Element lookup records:
* * * * *

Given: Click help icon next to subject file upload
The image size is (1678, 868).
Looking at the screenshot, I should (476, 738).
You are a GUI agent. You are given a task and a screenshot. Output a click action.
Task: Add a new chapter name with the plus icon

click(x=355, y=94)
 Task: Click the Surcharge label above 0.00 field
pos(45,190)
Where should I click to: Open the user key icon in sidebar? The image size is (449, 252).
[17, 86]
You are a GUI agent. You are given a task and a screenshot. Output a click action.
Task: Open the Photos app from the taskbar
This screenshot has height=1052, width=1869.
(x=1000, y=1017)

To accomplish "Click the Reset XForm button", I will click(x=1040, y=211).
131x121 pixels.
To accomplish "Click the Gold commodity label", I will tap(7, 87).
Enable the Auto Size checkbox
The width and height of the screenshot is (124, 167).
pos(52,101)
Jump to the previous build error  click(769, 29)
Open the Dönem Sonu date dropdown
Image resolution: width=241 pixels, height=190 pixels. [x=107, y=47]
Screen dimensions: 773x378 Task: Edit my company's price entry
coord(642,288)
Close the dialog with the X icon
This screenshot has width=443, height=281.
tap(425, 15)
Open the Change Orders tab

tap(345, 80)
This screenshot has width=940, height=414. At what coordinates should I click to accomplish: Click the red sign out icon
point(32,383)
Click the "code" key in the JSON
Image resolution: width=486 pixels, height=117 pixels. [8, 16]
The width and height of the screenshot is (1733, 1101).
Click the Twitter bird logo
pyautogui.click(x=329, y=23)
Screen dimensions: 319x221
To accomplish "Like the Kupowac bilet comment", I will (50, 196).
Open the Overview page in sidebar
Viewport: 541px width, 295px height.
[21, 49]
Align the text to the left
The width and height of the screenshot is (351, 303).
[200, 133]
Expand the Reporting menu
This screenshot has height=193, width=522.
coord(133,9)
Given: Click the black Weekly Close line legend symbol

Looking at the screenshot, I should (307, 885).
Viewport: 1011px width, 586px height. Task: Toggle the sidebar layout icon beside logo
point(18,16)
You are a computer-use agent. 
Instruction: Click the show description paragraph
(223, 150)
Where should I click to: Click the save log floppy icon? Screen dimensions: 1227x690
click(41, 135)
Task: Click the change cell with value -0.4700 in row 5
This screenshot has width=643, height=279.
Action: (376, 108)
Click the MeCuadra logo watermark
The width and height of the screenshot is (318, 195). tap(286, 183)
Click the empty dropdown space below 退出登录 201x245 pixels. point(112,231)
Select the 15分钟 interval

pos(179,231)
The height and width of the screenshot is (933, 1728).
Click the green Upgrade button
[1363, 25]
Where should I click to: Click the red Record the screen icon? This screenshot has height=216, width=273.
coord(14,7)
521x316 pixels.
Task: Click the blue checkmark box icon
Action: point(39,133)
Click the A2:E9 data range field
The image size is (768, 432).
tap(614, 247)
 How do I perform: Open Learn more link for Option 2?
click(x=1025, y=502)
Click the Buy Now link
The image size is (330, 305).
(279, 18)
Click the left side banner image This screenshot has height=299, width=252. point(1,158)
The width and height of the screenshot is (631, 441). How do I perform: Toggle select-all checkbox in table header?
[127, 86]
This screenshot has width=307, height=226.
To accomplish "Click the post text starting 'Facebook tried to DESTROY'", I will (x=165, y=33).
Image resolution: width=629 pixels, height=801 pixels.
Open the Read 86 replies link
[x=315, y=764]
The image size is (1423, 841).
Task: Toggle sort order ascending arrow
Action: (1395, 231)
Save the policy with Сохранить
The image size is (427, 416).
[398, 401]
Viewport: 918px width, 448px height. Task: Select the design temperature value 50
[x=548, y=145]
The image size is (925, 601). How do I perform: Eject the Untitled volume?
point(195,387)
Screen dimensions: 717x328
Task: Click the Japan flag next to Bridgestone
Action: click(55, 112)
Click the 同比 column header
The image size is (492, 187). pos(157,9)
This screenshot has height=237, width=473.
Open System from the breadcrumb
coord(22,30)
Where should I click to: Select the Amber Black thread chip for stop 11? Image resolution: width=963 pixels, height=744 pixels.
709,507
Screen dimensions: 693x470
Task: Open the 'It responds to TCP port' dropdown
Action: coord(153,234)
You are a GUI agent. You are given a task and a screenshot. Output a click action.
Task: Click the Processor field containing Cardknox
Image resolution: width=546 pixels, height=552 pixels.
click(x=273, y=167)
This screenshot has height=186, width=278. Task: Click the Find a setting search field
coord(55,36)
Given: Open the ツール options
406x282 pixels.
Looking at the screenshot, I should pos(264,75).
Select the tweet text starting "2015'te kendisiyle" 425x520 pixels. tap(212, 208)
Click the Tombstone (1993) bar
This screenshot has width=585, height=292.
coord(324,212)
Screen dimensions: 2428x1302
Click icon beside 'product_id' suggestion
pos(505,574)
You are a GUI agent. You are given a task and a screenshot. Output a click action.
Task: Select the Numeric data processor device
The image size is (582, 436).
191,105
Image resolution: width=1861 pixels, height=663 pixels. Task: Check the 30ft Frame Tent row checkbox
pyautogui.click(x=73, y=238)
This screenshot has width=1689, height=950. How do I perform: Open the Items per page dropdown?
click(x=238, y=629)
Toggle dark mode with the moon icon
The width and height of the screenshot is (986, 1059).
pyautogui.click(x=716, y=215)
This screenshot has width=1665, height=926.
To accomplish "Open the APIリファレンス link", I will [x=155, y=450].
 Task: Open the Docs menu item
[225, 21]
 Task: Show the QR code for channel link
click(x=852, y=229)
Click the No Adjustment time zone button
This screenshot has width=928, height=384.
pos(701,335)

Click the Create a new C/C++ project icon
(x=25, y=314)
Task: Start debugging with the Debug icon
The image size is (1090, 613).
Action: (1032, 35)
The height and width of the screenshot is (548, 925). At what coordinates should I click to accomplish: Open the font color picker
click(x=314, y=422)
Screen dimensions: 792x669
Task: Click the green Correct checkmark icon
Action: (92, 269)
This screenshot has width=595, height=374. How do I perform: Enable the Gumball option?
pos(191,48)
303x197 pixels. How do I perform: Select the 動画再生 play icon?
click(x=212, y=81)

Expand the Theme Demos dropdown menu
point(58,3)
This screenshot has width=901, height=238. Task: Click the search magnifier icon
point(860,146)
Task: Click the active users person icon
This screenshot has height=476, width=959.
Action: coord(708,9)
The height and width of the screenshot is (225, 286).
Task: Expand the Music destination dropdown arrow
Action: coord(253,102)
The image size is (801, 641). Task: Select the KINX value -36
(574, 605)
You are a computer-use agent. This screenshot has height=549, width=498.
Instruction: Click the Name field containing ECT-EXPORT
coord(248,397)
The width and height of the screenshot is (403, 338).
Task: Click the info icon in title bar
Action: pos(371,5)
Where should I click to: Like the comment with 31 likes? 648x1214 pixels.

* * * * *

Task brief: Rewrite all of the material above so that each "GUI agent" becomes "interface agent", and keep everything else the same.

Right answer:
Given: Click help icon next to subject file upload
The image size is (1678, 868).
Looking at the screenshot, I should (476, 738).
You are a interface agent. You are given a task and a screenshot. Output a click action.
Task: Add a new chapter name with the plus icon

click(x=355, y=94)
 Task: Click the Surcharge label above 0.00 field
pos(45,190)
Where should I click to: Open the user key icon in sidebar? The image size is (449, 252).
[17, 86]
You are a interface agent. You are given a task and a screenshot. Output a click action.
Task: Open the Photos app from the taskbar
This screenshot has height=1052, width=1869.
(x=1000, y=1017)

To accomplish "Click the Reset XForm button", I will click(x=1040, y=211).
131x121 pixels.
To accomplish "Click the Gold commodity label", I will tap(7, 87).
Enable the Auto Size checkbox
The width and height of the screenshot is (124, 167).
pos(52,101)
Jump to the previous build error  click(769, 29)
Open the Dönem Sonu date dropdown
Image resolution: width=241 pixels, height=190 pixels. [x=107, y=47]
Screen dimensions: 773x378 Task: Edit my company's price entry
coord(642,288)
Close the dialog with the X icon
This screenshot has width=443, height=281.
tap(425, 15)
Open the Change Orders tab

tap(345, 80)
This screenshot has width=940, height=414. At what coordinates should I click to accomplish: Click the red sign out icon
point(32,383)
Click the "code" key in the JSON
Image resolution: width=486 pixels, height=117 pixels. [8, 16]
The width and height of the screenshot is (1733, 1101).
Click the Twitter bird logo
pyautogui.click(x=329, y=23)
Screen dimensions: 319x221
To accomplish "Like the Kupowac bilet comment", I will (50, 196).
Open the Overview page in sidebar
Viewport: 541px width, 295px height.
[21, 49]
Align the text to the left
The width and height of the screenshot is (351, 303).
[200, 133]
Expand the Reporting menu
This screenshot has height=193, width=522.
coord(133,9)
Given: Click the black Weekly Close line legend symbol

Looking at the screenshot, I should (307, 885).
Viewport: 1011px width, 586px height. Task: Toggle the sidebar layout icon beside logo
point(18,16)
You are a computer-use agent. 
Instruction: Click the show description paragraph
(223, 150)
Where should I click to: Click the save log floppy icon? Screen dimensions: 1227x690
click(41, 135)
Task: Click the change cell with value -0.4700 in row 5
This screenshot has width=643, height=279.
Action: (376, 108)
Click the MeCuadra logo watermark
The width and height of the screenshot is (318, 195). tap(286, 183)
Click the empty dropdown space below 退出登录 201x245 pixels. point(112,231)
Select the 15分钟 interval

pos(179,231)
The height and width of the screenshot is (933, 1728).
Click the green Upgrade button
[1363, 25]
Where should I click to: Click the red Record the screen icon? This screenshot has height=216, width=273.
coord(14,7)
521x316 pixels.
Task: Click the blue checkmark box icon
Action: point(39,133)
Click the A2:E9 data range field
The image size is (768, 432).
tap(614, 247)
 How do I perform: Open Learn more link for Option 2?
click(x=1025, y=502)
Click the Buy Now link
The image size is (330, 305).
(279, 18)
Click the left side banner image This screenshot has height=299, width=252. point(1,158)
The width and height of the screenshot is (631, 441). How do I perform: Toggle select-all checkbox in table header?
[127, 86]
This screenshot has width=307, height=226.
To accomplish "Click the post text starting 'Facebook tried to DESTROY'", I will (x=165, y=33).
Image resolution: width=629 pixels, height=801 pixels.
Open the Read 86 replies link
[x=315, y=764]
The image size is (1423, 841).
Task: Toggle sort order ascending arrow
Action: (1395, 231)
Save the policy with Сохранить
The image size is (427, 416).
[398, 401]
Viewport: 918px width, 448px height. Task: Select the design temperature value 50
[x=548, y=145]
The image size is (925, 601). How do I perform: Eject the Untitled volume?
point(195,387)
Screen dimensions: 717x328
Task: Click the Japan flag next to Bridgestone
Action: click(55, 112)
Click the 同比 column header
The image size is (492, 187). pos(157,9)
This screenshot has height=237, width=473.
Open System from the breadcrumb
coord(22,30)
Where should I click to: Select the Amber Black thread chip for stop 11? Image resolution: width=963 pixels, height=744 pixels.
709,507
Screen dimensions: 693x470
Task: Open the 'It responds to TCP port' dropdown
Action: coord(153,234)
You are a interface agent. You are given a task and a screenshot. Output a click action.
Task: Click the Processor field containing Cardknox
Image resolution: width=546 pixels, height=552 pixels.
click(x=273, y=167)
This screenshot has height=186, width=278. Task: Click the Find a setting search field
coord(55,36)
Given: Open the ツール options
406x282 pixels.
Looking at the screenshot, I should pos(264,75).
Select the tweet text starting "2015'te kendisiyle" 425x520 pixels. tap(212, 208)
Click the Tombstone (1993) bar
This screenshot has width=585, height=292.
coord(324,212)
Screen dimensions: 2428x1302
Click icon beside 'product_id' suggestion
pos(505,574)
You are a interface agent. You are given a task and a screenshot. Output a click action.
Task: Select the Numeric data processor device
The image size is (582, 436).
191,105
Image resolution: width=1861 pixels, height=663 pixels. Task: Check the 30ft Frame Tent row checkbox
pyautogui.click(x=73, y=238)
This screenshot has width=1689, height=950. How do I perform: Open the Items per page dropdown?
click(x=238, y=629)
Toggle dark mode with the moon icon
The width and height of the screenshot is (986, 1059).
pyautogui.click(x=716, y=215)
This screenshot has width=1665, height=926.
To accomplish "Open the APIリファレンス link", I will [x=155, y=450].
 Task: Open the Docs menu item
[225, 21]
 Task: Show the QR code for channel link
click(x=852, y=229)
Click the No Adjustment time zone button
This screenshot has width=928, height=384.
pos(701,335)

Click the Create a new C/C++ project icon
(x=25, y=314)
Task: Start debugging with the Debug icon
The image size is (1090, 613).
Action: (1032, 35)
The height and width of the screenshot is (548, 925). At what coordinates should I click to accomplish: Open the font color picker
click(x=314, y=422)
Screen dimensions: 792x669
Task: Click the green Correct checkmark icon
Action: (92, 269)
This screenshot has width=595, height=374. How do I perform: Enable the Gumball option?
pos(191,48)
303x197 pixels. How do I perform: Select the 動画再生 play icon?
click(x=212, y=81)

Expand the Theme Demos dropdown menu
point(58,3)
This screenshot has width=901, height=238. Task: Click the search magnifier icon
point(860,146)
Task: Click the active users person icon
This screenshot has height=476, width=959.
Action: coord(708,9)
The height and width of the screenshot is (225, 286).
Task: Expand the Music destination dropdown arrow
Action: coord(253,102)
The image size is (801, 641). Task: Select the KINX value -36
(574, 605)
You are a computer-use agent. This screenshot has height=549, width=498.
Instruction: Click the Name field containing ECT-EXPORT
coord(248,397)
The width and height of the screenshot is (403, 338).
Task: Click the info icon in title bar
Action: pos(371,5)
Where should I click to: Like the comment with 31 likes? 648x1214 pixels.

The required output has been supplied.